Egitto, si infiamma nuovamente la rivolta
Il quarantesimo anniversario della vittoria egiziana nella guerra dei sei giorni (1973 – 2013), dove l’Egitto riconquistava il Sinai dopo la sua perdita nel 1967, ha portato con se una carica emotiva e politica tale da riaccendere proprio in questi giorni la protesta dei pro Mursi.
L’evento storico nazionale non è caro solo all’esercito, guidato oggi dal principale fautore del golpe militare del luglio scorso, il capo di stato maggiore Abdel Fattah el Sissi, ma all’intera popolazione nazionale e risveglia quelle istanze di legalità, che hanno portato all’ascesa di Muḥammad Mursī ʿĪsā al-ʿAyyāṭ, il carismatico leader dei Fratelli Mussulmani, deposto nel luglio 2013 dopo la sua elezione del 3 giugno del 2012.
Le prime due giornate di scontri dall’anniversario hanno arrecato ben 53 morti, 271 feriti e molte centinaia di arresti al movimento politico dei Fratelli Musulmani, che oggi si identifica con la mano e quattro dita aperte in nero su fondo giallo a voler significare la strage della Moschea di Rabaa.
La fonte ufficiale del Ministero della Sanità egiziano riporta in queste ore la notizia, che a seguito di un agguato sono periti anche cinque militari nella regione di Sharkeya, nel delta del Nilo. Si combatte quartiere per quartiere al Cairo e nelle cittadine di Alessandria e Suez, nonché nei governatorati di Sharqiya e Gharbiya.
Ma il bilancio in queste ore potrebbe salire. Dopo l’autobomba esplosa contro la sede centrale della sicurezza di al-Tour, nel Sinai, e a seguito dell’attacco con razzi Rpg ad una installazione per le comunicazioni satellitari nel quartiere Maadi, nella parte meridionale del Cairo, l’allerta dell’esercito egiziano è massimo. E’ stato inoltre dichiarato anche lo stato di emergenza per l’aereoporto del Cairo, che ha subito ben tre attacchi.
Tra le istanze dei manifestanti dei Fratelli Mussulmani la principale è sempre la liberazione del deposto presidente islamista Muhammad Mursi, attualmente detenuto in una località segreta.
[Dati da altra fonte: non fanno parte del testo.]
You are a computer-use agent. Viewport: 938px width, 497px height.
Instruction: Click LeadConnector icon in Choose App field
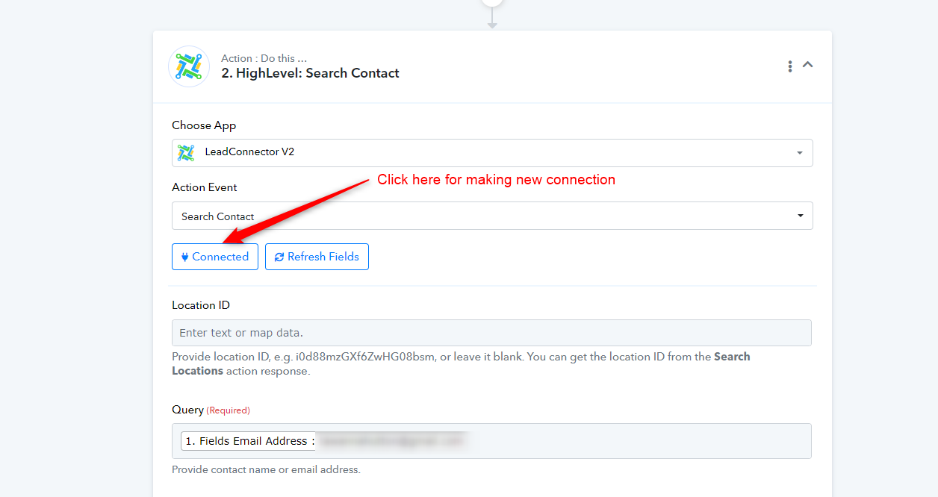pyautogui.click(x=186, y=152)
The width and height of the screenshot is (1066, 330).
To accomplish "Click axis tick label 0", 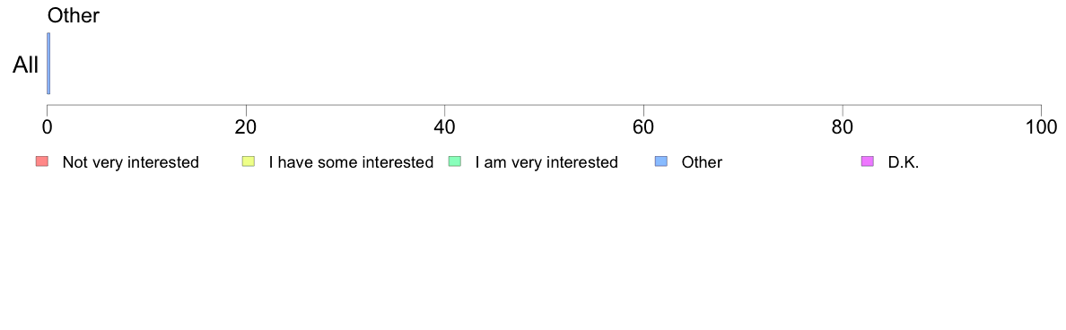I will tap(47, 127).
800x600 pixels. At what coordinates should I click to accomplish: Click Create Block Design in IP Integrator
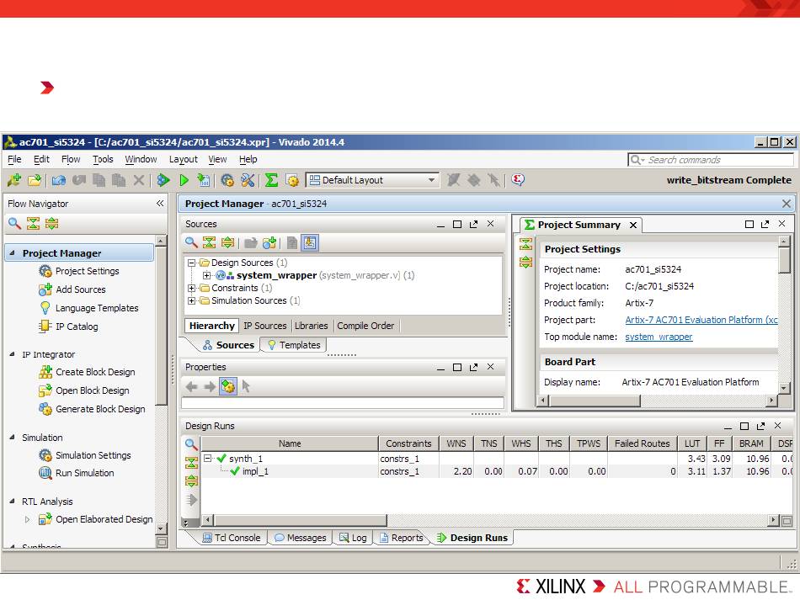pyautogui.click(x=94, y=372)
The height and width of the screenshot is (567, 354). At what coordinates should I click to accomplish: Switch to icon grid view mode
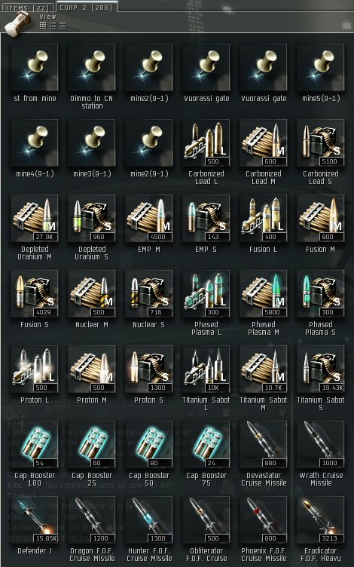pos(43,25)
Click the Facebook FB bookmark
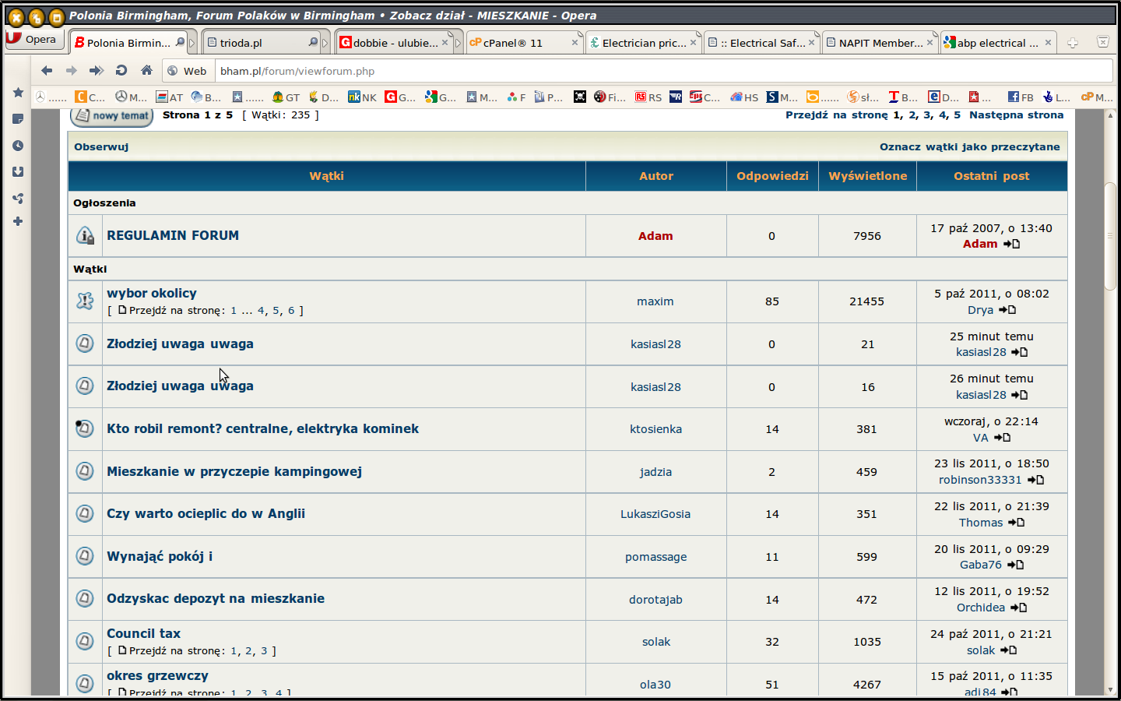The width and height of the screenshot is (1121, 701). 1021,97
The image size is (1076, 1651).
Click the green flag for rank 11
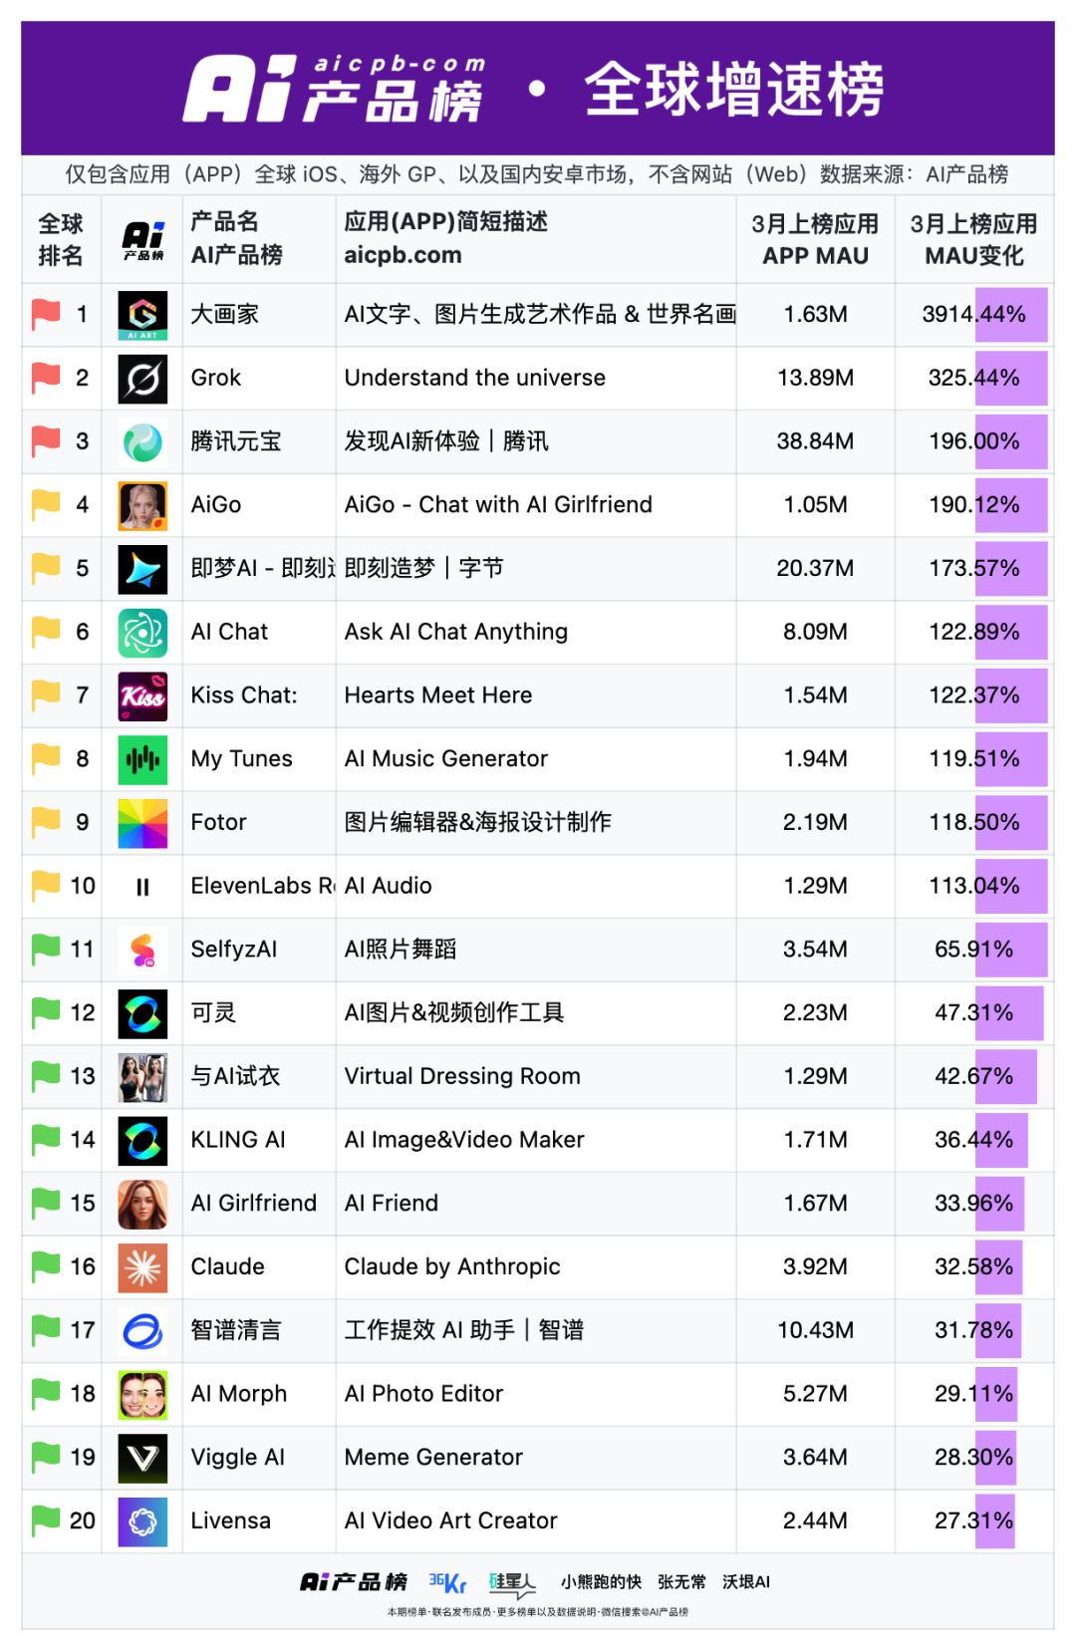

Le fasce popolari e la massa del movimento politico, estromesso a luglio dal golpe militare e dichiarato illegale, ha certamente avuto intenzione di disturbare le celebrazioni con le proprie istanze di libertà e legalità. Altresì appare chiaro che un’ampia frangia dei Fratelli Musulmani sia ora militarmente armata e organizzata, tanto da poter gestire veri e propri attacchi ad obiettivi bellici sensibili nel Paese.
Un clima infiammato inoltre da episodi oscuri ma tipici della destabilizzazione interna ai Paesi in medioriente, già visti altrove gli omicidi di leader moderati, come l’accoltellamento del portavoce del Partito Costituzionale di El Baradei attribuito agli attivisti islamici e certamente fonte di repressione.
In Egitto, purtroppo, non regge la facciata di legalità data dalla nomina di presidente ad interim del capo della Suprema Corte Costituzionale Adly Mahmoud Mansour, e nonostante forse la buona fede del magistrato, là dove il Paese chiede la restaurazione della Costituzione, un Parlamento legalmente eletto e il rispetto dei diritti civili di tutti i cittadini contro l’imposizione militare.